FIG. 1 depicts wellbore 10. Wellbore 10 may be formed in formation 15 by, for example and without limitation, a drilling operation. In some embodiments, wellbore 10 may include casing string 11. Formation 15 may include upper producing formation 15 a and lower producing formation 15 b. Dual zone completion assembly 100 may be positioned within wellbore 10. Dual zone completion assembly 100 may be designed to selectively produce fluids from upper producing formation 15 a and lower producing formation 15 b. In some embodiments, dual zone completion assembly 100 may include outer housing 101. Outer housing 101 may be tubular and may be part of a completion string. Outer housing 101 may, in some embodiments, be made up of multiple subunits as described herein and otherwise. In some embodiments, dual zone completion assembly 100 may include sump packer 102, lower zone packer 103, and upper zone packer 105 positioned to isolate upper zone 10 a and lower zone 10 b from each other and from the rest of wellbore 10. In some embodiments, upper zone 10 a and lower zone 10 b of wellbore 10 may correspond to upper producing formation 15 a and lower producing formation 15 b of formation 15. In some embodiments, dual zone completion assembly 100 may include upper zone screens 107 and lower zone screens 109 that fluidly couple upper zone 10 a and lower zone 10 b respectively with the interior of dual zone completion assembly 100. In some embodiments, dual zone completion assembly may be made up of multiple subcomponents that are run into wellbore 10 separately and are mechanically coupled within wellbore 10.
As depicted in FIGS. 2A-2C, lower zone screens 109 may fluidly couple to lower zone flow annulus 111. Lower zone flow annulus 111 may be selectively fluidly coupled or uncoupled from central bore 100 a of dual zone completion assembly 100 by lower production valve 113. Lower production valve 113 may, in some embodiments, be a slow-pressure triggered radial valve (SPT valve) as described in U.S. patent application Ser. No. 15/589,365, filed May 8, 2017, hereby incorporated by reference in its entirety.

Given problem 1: Condense the paragraph of the patent excerpt beginning "As depicted in FIGS. 2A-2C" into a shorter version that keeps its main facts.
Given problem 2: According to the patent excerpt, which three packers may dual zone completion assembly 100 include to isolate the upper and lower zones?
Given problem 3: Retype the part of the patent excerpt that opens with the words containing "As depicted in" and closes with "in its entirety.".
The lines after this point come from a separate source.

Dataset section:

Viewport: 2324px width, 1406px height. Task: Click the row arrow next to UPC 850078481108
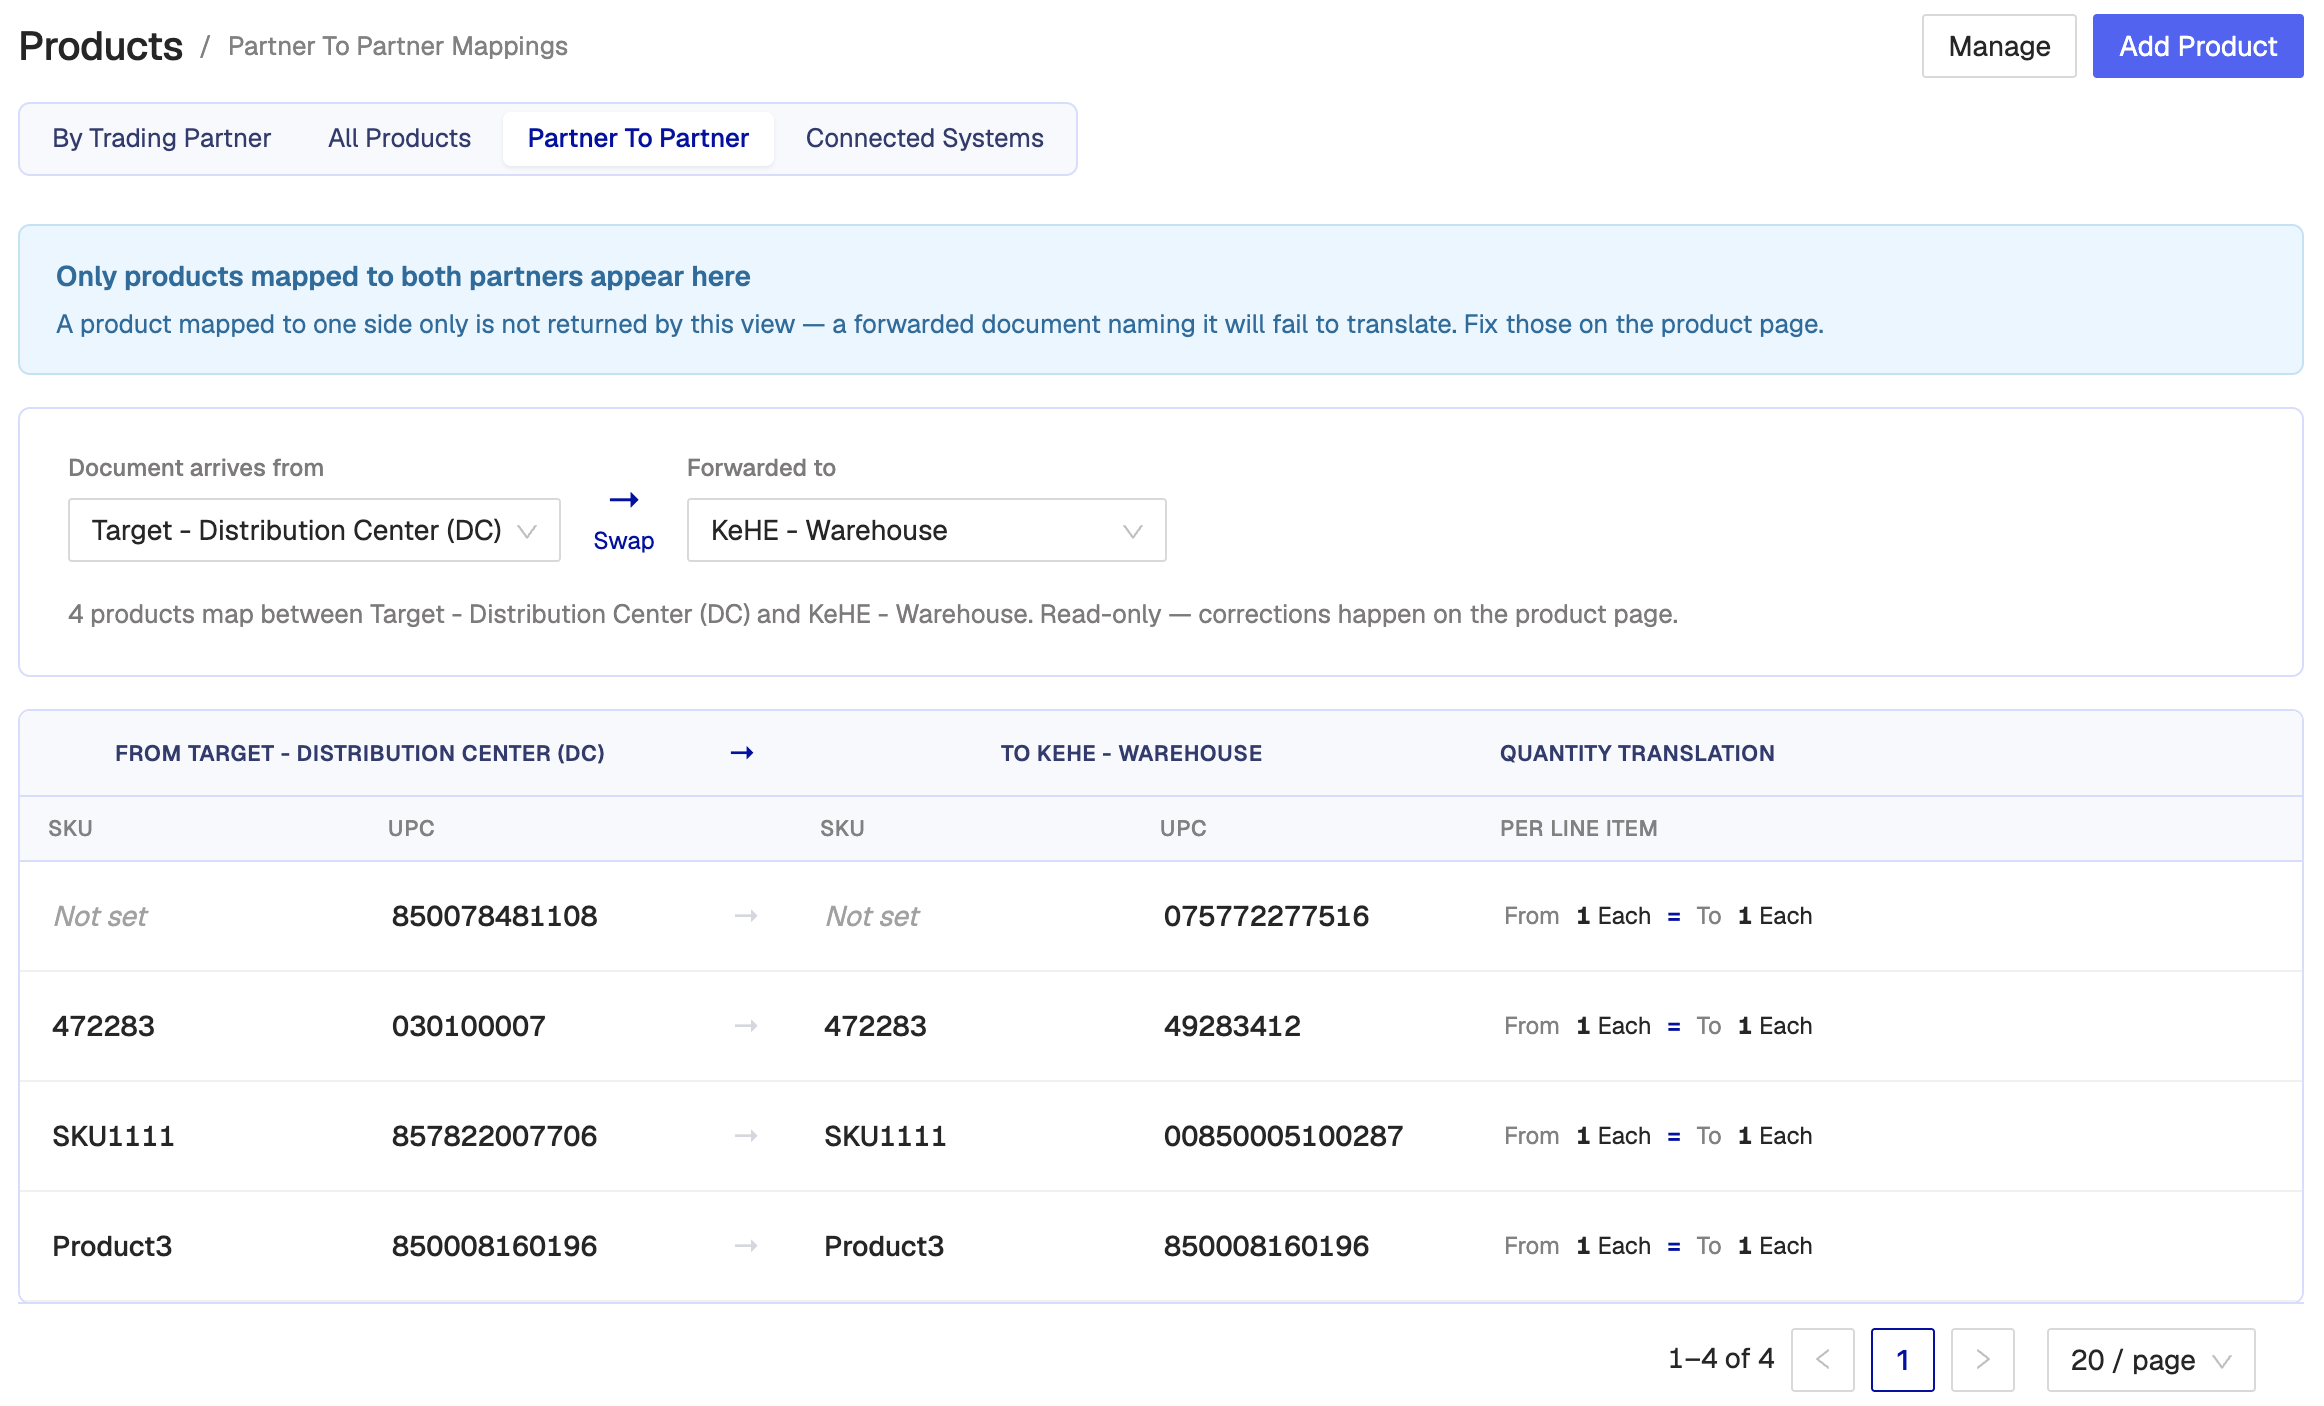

Reply 1: Lower zone screens 109 connect to lower zone flow annulus 111. Lower production valve 113 can connect or disconnect this annulus from central bore 100a of dual zone completion assembly 100. In some embodiments, the valve is a slow-pressure triggered radial valve (SPT valve), as described in U.S. patent application Ser. No. 15/589,365, filed May 8, 2017.

Reply 2: Sump packer 102, lower zone packer 103, and upper zone packer 105.

Reply 3:
As depicted in FIGS. 2A-2C, lower zone screens 109 may fluidly couple to lower zone flow annulus 111. Lower zone flow annulus 111 may be selectively fluidly coupled or uncoupled from central bore 100 a of dual zone completion assembly 100 by lower production valve 113. Lower production valve 113 may, in some embodiments, be a slow-pressure triggered radial valve (SPT valve) as described in U.S. patent application Ser. No. 15/589,365, filed May 8, 2017, hereby incorporated by reference in its entirety.